Я не мог понять, отчего они не атакуют, захватили бы стены первым же штурмом, никто бы не встал на защиту. Разве не знали, разве не знал Чернокнижник? Вместо штурма — дни, недели, месяцы в его короне, город и люди, убивал ли он нас, нет, убивали ли мы себя сами, нет, просто подобие смерти победило подобие жизни. Так же и с деревьями, травами, зверьем — скорчившимися, бледными, сухими, если и живыми, то — умирающими. Только кратистос сумел бы в такой ауре удерживать свою Форму.
Сказать правду, я даже не слишком-то помню то время, память будто выжгли. Конечно, и речи не было, чтобы не уступить, не верь книгам. Тогда уже не было речи ни о чем. Вероятно, если бы их кто-то поднял, приказал отворить ворота… Но уже ни у кого не осталось сил. Я считал удары своего сердца, чтобы убедиться: все еще существует какое-то «я» и какой-то Иероним Бербелек, хоть какой-то. После уже узнал, что в последние дни я оставался единственным живым человеком в Коленице, по крайней мере — единственным в сознании: представляешь, насколько я был в себе, если не помню о тех днях ничего. Единственное: призрачно огромное Солнце в ясной синеве небес.
Ну и, конечно, последние воспоминания, когда он уже вошел в город. Теперь я думаю, что он искал меня. Знал обо мне — ему сказали, кто здесь командует. Поскольку это — пойми — это единственная победа для кратистосов: не через уничтожение, измождение, бегство врага, но только через его добровольную клятву. Насколько вообще наши поступки в этом мире можно называть добровольными. Таков их триумф.
Он вошел один, это совпадает с легендой, он всегда входит первым, принимает под свою руку. Я не уверен, учуял ли я и выступил ли ему навстречу, или же это он нашел меня там, на улице. Полдень, жара, никакой тени. Я увидел его, выходящего из-за поворота, он был пешим, в левой руке нагайка, похлопывал ей ритмично по ноге. Шаг за шагом, медленно, это была прогулка виктора, и каждое место, которым он прошел, каждый дом, который миновал, каждая вещь, на которую взглянул — мне и вправду мнилось, что я вижу эту бегущую сквозь керос волну морфы, — каждая вещь отныне была более Чернокнижником.
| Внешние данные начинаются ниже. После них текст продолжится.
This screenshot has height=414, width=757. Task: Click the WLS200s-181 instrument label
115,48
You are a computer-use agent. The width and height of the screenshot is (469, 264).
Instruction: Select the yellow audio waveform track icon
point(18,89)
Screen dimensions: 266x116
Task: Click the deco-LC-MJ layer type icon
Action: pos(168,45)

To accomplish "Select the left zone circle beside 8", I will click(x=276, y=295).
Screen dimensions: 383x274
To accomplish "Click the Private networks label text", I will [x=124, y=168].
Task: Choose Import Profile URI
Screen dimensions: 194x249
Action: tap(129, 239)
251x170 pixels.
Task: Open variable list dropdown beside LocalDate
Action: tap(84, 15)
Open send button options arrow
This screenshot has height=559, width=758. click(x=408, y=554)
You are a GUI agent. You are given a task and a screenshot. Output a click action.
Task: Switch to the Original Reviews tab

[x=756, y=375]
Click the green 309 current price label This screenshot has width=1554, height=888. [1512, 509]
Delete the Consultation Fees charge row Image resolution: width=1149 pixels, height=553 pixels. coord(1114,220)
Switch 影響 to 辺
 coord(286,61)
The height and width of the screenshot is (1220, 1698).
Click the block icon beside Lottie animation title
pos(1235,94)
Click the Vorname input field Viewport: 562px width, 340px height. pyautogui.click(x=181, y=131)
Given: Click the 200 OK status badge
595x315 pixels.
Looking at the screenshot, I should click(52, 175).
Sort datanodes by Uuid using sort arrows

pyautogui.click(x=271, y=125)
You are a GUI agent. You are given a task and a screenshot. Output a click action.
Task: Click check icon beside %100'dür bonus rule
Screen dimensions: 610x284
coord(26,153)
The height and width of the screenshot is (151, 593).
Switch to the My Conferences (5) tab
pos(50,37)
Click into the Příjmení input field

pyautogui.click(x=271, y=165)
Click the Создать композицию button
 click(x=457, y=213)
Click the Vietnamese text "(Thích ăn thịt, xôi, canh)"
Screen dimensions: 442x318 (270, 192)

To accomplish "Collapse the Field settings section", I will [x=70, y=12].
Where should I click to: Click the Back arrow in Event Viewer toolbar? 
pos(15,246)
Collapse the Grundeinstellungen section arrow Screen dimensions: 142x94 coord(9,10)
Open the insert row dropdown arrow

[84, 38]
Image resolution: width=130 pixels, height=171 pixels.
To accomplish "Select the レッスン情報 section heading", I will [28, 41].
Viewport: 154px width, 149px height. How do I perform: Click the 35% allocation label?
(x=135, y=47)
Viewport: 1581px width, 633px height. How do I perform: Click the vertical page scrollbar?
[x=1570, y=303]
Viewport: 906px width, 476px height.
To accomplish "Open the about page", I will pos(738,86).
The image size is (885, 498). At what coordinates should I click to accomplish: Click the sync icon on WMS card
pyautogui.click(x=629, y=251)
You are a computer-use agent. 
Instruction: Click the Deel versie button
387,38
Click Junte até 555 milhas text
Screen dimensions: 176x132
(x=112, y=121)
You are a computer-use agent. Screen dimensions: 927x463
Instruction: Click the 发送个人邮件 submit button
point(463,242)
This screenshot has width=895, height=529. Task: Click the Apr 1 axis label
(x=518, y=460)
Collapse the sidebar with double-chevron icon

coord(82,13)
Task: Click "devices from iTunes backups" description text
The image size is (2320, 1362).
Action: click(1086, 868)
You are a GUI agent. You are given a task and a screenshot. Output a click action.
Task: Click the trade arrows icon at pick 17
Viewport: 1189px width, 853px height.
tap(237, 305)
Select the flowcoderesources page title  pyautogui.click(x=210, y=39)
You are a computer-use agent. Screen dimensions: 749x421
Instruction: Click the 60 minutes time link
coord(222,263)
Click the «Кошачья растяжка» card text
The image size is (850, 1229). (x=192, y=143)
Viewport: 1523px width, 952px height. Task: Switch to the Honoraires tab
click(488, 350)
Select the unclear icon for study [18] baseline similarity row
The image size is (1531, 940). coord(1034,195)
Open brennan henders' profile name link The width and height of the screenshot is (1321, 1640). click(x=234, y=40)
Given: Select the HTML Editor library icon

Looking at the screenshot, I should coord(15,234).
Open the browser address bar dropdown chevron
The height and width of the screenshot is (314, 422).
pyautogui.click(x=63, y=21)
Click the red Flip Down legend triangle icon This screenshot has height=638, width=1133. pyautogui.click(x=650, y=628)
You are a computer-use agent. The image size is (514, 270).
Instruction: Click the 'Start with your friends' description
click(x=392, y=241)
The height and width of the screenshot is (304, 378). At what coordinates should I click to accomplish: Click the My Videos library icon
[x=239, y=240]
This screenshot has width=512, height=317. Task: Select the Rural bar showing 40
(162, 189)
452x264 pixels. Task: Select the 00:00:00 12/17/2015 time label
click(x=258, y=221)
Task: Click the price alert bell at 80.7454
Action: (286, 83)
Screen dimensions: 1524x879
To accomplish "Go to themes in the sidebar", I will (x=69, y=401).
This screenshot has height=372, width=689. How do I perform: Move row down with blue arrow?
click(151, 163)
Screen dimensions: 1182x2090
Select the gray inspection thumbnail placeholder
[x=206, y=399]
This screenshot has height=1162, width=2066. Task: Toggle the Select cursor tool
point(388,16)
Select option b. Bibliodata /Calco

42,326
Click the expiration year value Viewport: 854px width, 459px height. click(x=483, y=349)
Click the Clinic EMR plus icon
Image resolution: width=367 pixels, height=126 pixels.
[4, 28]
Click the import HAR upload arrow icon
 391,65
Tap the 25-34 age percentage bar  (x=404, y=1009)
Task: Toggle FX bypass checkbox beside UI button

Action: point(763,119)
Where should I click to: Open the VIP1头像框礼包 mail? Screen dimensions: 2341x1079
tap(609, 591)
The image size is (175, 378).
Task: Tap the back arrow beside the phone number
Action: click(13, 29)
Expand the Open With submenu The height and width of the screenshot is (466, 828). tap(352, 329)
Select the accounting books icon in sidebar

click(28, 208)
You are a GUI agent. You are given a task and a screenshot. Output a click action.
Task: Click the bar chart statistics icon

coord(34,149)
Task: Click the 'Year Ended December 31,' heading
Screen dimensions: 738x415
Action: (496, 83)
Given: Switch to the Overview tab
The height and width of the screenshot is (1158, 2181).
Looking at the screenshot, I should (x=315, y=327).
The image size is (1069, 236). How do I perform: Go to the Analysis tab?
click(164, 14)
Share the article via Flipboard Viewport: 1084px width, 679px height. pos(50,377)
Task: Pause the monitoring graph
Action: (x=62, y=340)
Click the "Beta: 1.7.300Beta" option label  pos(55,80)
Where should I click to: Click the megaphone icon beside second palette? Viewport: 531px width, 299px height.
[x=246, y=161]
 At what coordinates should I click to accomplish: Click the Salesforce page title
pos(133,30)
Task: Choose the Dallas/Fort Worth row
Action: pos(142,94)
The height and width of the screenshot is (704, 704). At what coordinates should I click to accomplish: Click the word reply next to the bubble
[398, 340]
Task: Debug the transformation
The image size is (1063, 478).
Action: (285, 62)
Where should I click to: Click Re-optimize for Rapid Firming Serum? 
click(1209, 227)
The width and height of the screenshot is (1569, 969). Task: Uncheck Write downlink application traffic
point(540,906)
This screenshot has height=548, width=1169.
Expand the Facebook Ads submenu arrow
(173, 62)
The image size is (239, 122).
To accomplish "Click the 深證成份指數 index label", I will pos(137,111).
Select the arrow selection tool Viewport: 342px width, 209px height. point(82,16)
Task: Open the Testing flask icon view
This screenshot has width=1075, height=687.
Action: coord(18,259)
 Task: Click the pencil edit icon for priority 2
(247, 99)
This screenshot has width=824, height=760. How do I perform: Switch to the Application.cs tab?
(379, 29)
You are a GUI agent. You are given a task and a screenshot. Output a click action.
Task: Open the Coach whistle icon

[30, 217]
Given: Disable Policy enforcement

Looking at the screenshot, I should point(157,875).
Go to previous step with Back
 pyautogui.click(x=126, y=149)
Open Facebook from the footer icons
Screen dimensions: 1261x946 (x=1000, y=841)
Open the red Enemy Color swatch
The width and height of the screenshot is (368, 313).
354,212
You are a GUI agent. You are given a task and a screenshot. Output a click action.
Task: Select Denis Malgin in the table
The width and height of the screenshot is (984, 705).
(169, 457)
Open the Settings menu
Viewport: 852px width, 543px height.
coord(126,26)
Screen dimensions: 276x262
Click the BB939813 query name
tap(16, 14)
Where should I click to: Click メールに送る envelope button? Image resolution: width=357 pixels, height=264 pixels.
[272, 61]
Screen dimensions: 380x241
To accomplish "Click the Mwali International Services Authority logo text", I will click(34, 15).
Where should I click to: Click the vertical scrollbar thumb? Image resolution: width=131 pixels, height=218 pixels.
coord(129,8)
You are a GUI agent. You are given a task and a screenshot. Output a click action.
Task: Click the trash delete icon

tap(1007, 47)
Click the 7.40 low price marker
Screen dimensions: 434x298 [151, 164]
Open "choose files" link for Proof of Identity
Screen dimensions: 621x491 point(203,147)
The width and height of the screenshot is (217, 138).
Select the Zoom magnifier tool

Он застал меня сидящим на земле, и, пока он ко мне приближался, я пытался подняться на ноги. Я давно уже ничего не ел, о еде было и не помыслить, скорее всего, так и остался бы на четвереньках, знал, что должен остаться на четвереньках, на коленях, головой в пыли, целовать ему ноги, когда приблизится, так следовало поступить, все к тому шло — попытайся понять, хотя это лишь слова, — когда я поднял голову, он возвышался на половину неба, се великан, он перерос род людской, мы не доставали ему и до плеча, до груди, он — над, мы — под, земля, пыль, грязь, на коленях, на коленях — попытайся понять — ему ничего не нужно было говорить, он стоял надо мной, нагайка о ногу, тук-тук, я что-то бормотал, возможно, стонал мольбы, слюна на подбородке, голова свешивается, но продолжал вставать, нога, рука, опираясь и трясясь, он стоит, ждет, я чувствовал его запах, как миндаль на устах самоубийц, может, запах его короны — попытайся понять, сам я не понимаю, — я встал, поднял взгляд, полуослепший, взглянул ему в глаза — небесный цвет, смуглая кожа, он усмехнулся из-под усов, что должна была означать та усмешка, снится мне до сих пор, усмешка кратистоса-триумфатора. Понимаешь ли ты это? Он сказал бы слово, и я вырвал бы себе сердце, чтобы его удовлетворить.